Tall Eyebrow's hands flew. "It means 'proceed to the second planet from the sun, listen on this frequency for beacon, and follow in great-circle, equatorial orbit for landing procedure.' It would seem procedure does not change."
"That little ding-a-lingle meant all that?" Keff laughed.
"No stranger than the 'beep-a, beep-a'," Carialle imitated the communication-line busy signal, "which means, 'the party to whom you wished to speak is engaged on the line. Please disconnect and try again later.'"

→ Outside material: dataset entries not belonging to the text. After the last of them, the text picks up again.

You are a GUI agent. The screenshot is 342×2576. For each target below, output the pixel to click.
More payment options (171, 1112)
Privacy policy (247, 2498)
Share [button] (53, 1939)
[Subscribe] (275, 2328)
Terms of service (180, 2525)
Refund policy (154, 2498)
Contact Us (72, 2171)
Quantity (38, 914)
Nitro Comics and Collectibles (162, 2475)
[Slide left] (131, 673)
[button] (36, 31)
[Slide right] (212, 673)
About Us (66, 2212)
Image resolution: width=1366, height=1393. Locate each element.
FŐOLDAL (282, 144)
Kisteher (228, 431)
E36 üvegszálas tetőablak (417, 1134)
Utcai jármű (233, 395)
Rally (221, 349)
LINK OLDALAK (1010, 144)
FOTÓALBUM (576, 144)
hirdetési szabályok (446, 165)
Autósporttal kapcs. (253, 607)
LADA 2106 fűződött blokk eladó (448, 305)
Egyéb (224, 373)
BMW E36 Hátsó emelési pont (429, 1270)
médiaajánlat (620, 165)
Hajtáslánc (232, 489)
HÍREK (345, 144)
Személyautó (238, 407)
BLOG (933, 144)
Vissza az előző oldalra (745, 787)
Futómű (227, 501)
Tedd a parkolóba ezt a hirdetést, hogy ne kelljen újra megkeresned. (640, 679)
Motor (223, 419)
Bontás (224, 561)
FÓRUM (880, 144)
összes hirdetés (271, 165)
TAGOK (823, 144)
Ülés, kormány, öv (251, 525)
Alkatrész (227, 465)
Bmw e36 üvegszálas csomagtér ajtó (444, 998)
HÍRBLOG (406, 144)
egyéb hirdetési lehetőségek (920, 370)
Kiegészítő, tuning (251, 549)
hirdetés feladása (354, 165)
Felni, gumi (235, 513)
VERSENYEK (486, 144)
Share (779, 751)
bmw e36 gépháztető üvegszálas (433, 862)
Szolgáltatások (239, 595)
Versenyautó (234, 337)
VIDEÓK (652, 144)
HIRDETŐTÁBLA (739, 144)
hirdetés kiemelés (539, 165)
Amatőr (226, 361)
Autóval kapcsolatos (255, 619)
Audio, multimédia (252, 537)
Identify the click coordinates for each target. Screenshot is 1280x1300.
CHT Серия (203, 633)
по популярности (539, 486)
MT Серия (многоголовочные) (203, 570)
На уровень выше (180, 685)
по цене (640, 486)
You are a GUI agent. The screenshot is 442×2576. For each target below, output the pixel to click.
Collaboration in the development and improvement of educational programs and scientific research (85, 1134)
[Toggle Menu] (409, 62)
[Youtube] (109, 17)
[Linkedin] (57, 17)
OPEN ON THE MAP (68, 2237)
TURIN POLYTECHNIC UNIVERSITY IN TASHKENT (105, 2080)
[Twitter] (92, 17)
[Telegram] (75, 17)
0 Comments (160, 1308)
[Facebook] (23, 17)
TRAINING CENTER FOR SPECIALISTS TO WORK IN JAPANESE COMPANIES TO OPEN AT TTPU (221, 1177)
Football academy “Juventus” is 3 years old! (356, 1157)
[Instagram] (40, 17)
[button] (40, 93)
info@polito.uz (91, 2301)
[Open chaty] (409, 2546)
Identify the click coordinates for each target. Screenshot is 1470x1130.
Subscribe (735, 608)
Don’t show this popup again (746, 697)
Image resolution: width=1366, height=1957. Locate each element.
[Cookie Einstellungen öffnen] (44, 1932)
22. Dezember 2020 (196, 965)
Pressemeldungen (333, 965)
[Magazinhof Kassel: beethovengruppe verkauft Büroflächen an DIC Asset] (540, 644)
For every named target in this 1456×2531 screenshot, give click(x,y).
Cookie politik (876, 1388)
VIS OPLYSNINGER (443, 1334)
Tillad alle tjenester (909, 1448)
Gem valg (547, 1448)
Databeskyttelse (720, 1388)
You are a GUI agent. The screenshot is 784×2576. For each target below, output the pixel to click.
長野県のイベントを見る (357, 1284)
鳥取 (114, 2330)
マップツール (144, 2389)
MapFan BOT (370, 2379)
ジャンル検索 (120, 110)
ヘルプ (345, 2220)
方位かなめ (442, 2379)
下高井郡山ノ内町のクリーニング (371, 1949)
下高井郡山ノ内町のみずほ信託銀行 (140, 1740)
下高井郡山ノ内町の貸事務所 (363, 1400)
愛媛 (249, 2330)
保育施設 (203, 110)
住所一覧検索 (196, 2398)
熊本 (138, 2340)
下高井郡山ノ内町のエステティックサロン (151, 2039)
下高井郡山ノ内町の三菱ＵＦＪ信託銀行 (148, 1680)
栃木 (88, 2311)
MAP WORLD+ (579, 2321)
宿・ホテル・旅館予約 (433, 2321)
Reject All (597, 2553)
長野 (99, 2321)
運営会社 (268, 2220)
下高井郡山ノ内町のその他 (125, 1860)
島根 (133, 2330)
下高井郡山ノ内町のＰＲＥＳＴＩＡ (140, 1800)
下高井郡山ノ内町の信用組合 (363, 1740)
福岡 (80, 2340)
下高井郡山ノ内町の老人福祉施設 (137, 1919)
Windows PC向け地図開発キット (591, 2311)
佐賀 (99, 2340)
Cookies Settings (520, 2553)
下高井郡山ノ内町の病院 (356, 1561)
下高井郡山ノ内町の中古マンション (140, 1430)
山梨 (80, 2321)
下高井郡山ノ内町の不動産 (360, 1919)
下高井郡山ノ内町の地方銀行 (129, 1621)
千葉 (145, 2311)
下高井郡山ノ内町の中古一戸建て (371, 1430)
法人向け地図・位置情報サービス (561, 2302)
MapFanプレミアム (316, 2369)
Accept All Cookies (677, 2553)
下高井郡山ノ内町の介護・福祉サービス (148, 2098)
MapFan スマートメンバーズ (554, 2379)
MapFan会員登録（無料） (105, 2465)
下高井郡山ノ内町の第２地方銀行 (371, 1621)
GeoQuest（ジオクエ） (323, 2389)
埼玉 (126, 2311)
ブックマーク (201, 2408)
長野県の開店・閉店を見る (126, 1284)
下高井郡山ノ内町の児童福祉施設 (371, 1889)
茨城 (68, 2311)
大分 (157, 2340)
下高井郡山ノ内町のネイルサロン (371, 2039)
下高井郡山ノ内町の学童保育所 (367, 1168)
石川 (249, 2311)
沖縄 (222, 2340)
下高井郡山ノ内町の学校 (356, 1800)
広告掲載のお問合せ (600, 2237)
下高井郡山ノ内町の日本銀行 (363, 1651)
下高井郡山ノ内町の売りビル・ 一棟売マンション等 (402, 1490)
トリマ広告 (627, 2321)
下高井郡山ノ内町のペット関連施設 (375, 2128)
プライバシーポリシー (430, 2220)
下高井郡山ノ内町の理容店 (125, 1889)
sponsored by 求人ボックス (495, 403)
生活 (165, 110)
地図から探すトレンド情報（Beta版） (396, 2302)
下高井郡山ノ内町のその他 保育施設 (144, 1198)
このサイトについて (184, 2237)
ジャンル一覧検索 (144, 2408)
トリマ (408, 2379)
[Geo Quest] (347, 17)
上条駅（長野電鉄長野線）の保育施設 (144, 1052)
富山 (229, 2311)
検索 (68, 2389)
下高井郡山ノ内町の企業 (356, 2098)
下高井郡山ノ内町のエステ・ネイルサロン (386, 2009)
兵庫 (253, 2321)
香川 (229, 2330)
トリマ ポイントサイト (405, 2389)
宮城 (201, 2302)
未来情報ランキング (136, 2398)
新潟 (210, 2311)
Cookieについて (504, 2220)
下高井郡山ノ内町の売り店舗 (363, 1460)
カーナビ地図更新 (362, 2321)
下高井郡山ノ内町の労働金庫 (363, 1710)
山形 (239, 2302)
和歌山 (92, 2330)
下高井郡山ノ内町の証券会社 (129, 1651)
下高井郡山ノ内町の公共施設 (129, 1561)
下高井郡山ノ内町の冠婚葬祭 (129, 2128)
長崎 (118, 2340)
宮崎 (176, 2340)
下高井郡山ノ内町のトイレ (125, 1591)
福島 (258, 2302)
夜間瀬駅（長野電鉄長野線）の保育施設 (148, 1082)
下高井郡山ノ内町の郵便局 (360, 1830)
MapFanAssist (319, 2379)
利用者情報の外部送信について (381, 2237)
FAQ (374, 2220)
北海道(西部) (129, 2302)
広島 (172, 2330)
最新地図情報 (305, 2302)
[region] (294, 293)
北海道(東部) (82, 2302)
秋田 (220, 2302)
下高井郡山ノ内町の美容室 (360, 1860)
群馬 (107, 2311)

"True," Keff said, his eyebrows raised in amusement.
"It is an abbreviation," TE acknowledged. "Such a sign is phonetically recorded in our archives. I am surprised to hear that it really does sound like it is written."
"It's a pity you didn't continue the use of your verbal language on Ozran," Carialle said. "Humans are geared toward spoken dialects. The mages might have realized sooner that you were sentient."
"Things might have gone faster with us, too," Keff agreed. "My IT program is geared more toward aural reception and translation."
"Yet inside our globes," Tall Eyebrow said gravely, "no one could have heard us cry out."
The second planet from the sun, behind a scorched clay rock and an insignificant asteroid belt where an unstable planet used to be, was large and beautiful and wet. As she swept into orbit above the equator, Carialle read her spectroanalysis monitors and discovered high relative humidity, due to a respectably thick and variable cloud cover in a nitrogen/oxygen atmosphere.
"I'll have mold galore, and possibly rust in my drawers when I lift off."